I am really struggling with the following scenario:

Let's say I have a user aggregate. A user can create 1+ groups, messages, friends, photo galleries, etc. Now it seems like groups, messages, friends, photo galleries should each be in their own aggregates groupings. It seems illogical to create a user entity that contains an IList<> property for each one of these sections as opposed to just having a User property for groups, messages, friends, photo galleries, etc. Which approach makes the most sense from a DDD perspective? I am also thinking about entity hydration and it seems to make more sense to get groups, messages, etc. as needed instead of retrieving all from the user entity. What is the recommended way to handling this scenario?

Was it helpful?

Solution

Even without knowing much about your particular business domain, it does sound very wrong to have the User class as a sort of God aggregate with everything else underneath it.

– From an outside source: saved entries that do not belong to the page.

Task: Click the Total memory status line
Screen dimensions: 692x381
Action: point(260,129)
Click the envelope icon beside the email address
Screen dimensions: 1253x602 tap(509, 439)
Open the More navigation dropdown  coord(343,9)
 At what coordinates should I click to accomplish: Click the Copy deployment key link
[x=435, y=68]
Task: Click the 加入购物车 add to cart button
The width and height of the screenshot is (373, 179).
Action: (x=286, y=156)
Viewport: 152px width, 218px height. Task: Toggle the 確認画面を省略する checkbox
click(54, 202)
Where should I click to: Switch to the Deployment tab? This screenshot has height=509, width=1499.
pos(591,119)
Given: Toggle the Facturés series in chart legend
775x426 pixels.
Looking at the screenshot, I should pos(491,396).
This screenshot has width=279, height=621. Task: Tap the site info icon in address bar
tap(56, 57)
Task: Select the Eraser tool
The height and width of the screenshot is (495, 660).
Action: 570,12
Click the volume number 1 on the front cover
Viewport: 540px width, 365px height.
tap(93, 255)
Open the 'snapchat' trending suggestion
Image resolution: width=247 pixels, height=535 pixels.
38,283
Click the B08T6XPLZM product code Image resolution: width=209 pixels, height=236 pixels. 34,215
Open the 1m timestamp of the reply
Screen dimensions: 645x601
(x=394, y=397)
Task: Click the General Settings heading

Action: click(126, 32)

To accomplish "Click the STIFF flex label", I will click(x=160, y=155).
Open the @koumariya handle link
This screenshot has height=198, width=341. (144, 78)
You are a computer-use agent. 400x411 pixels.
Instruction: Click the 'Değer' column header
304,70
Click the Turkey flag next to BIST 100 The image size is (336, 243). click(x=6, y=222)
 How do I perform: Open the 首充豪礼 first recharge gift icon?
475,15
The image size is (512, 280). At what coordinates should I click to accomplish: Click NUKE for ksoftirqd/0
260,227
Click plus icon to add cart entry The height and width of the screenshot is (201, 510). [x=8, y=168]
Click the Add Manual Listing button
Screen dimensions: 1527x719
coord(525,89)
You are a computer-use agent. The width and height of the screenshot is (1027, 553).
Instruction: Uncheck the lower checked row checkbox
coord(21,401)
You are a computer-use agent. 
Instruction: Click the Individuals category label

Grouping your entities into larger ones with an aggregate root is completely up to how your business works. For instance, PhotoGallery could be an aggregate root with many Photo objects underneath it, or both PhotoGallery and Photo could both be separate aggregate roots.

For example you might run a photo development company, where photos are always collected, handled and processed as a complete PhotoGallery (1 aggregate root).

Or you might run a social networking site, where a Photo can be shared and used commonly without needing to load the whole gallery (2 aggregate roots).

So it's really up to you and what your business domain dictates. You can always suck-it-and-see, try things one way and see how it goes, then refactor later.